Two competing hypotheses can be directly compared by the ratio of the posterior probabilities.

3 Importance of priors and alternatives

When dealing with small probabilities it’s sometimes convenient to express them in decibels [\(dB\)]:

\[\begin{equation*}P(A|I) \;\;[\text{in }dB] \equiv 10 \log_{10} P(A|I).\end{equation*}\]

On this scale, 0 denotes certainty and as a proposition tends to impossible the probability in decibels tends to \(-\infty\). A probability of 1/1,000 is -30\(dB\), one of 1/1,000,000 is -60\(dB\) and so on.

In \eqref{eq:bayes} we expanded \(P(D|I)\) in terms of \(H\) and \(\bar{H}\) but this is very simplistic. In any realistic situation there are always alternative hypotheses or models \(H_n\) that could be considered, so really the expansion should be more like

\[\begin{equation*}P(D|I)=P(D|HI)P(H|I)+\sum_n P(D|H_nI)P(H_n|I).\end{equation*}\]

In fact if we were to rank the hypotheses \(H_n\) by the prior probability we would find that as the probability dropped there were more and more unlikely hypothesis possible. Alternatives such as faulty apparatus, cheating, sabotage, little green aliens, etc. The lower the prior the more unlikely the hypothesis can be. We can see this as a sea of alternatives sitting somewhere at low probability, say -40 \(dB\) or -50 \(dB\) (see fig). It may be really difficult to even put an order of magnitude on the prior probability of these alternatives but that doesn’t mean they are not there.

Probabilities measured on a decibel scale. In any realistic situation there is a sea of alternative hypotheses at low probability

A great way to deceive using probability theory is to pick something that would be deep in this sea of alternatives and compare it against a plausible hypothesis as if they are the only two contenders. Even better if the whole issue of prior probabilities is ignored. Then, any small-prior hypothesis like faster-than-light communication, or clairvoyance, can be promoted into the limelight against the larger-prior hypothesis `it was due to chance’ with just some moderately surprising data.

Interestingly, I think we naturally do the more complete modelling. Imagine you are invited to witness a clairvoyant in action. As the show proceeds and they get more and more things right, at least my instinct is not to suddenly start believing in clairvoyance but instead to start looking for mirrors, secret communication with an accomplice etc. The more they get right the more sophisticated the cheat would seem. To really convince me of clairvoyance, every alternative explanation sitting higher in this sea would have to be ruled out—extraordinary claims require extraordinary experimental design.

4 Example: multi-sided die

This example is inspired by this post.

* REQUIRED ACTIONS
• a. From the passage on priors and alternative hypotheses, write out the part that opens with the words containing "On this scale, 0" and closes with "-60\(dB\) and so on.".
• b. In the passage on priors and alternative hypotheses, what is a probability of 1/1,000,000 when expressed in decibels?

* RECORDED DATA
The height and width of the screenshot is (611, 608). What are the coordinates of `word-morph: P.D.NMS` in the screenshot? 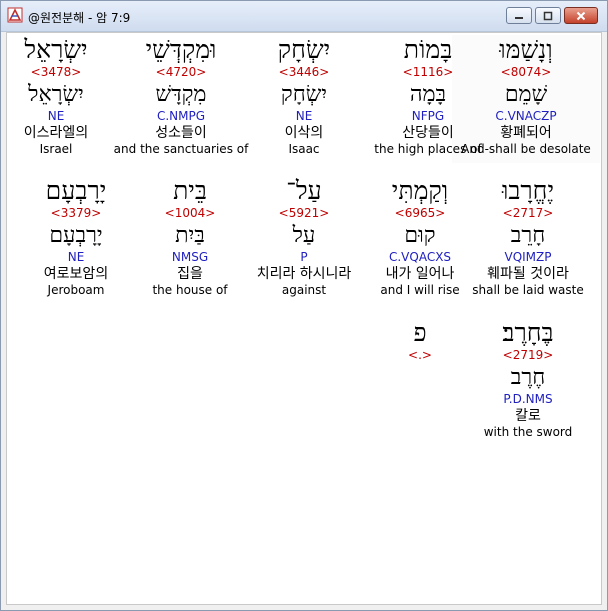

* EXERCISE RESULTS
• a.
On this scale, 0 denotes certainty and as a proposition tends to impossible the probability in decibels tends to \(-\infty\). A probability of 1/1,000 is -30\(dB\), one of 1/1,000,000 is -60\(dB\) and so on.

• b. -60 dB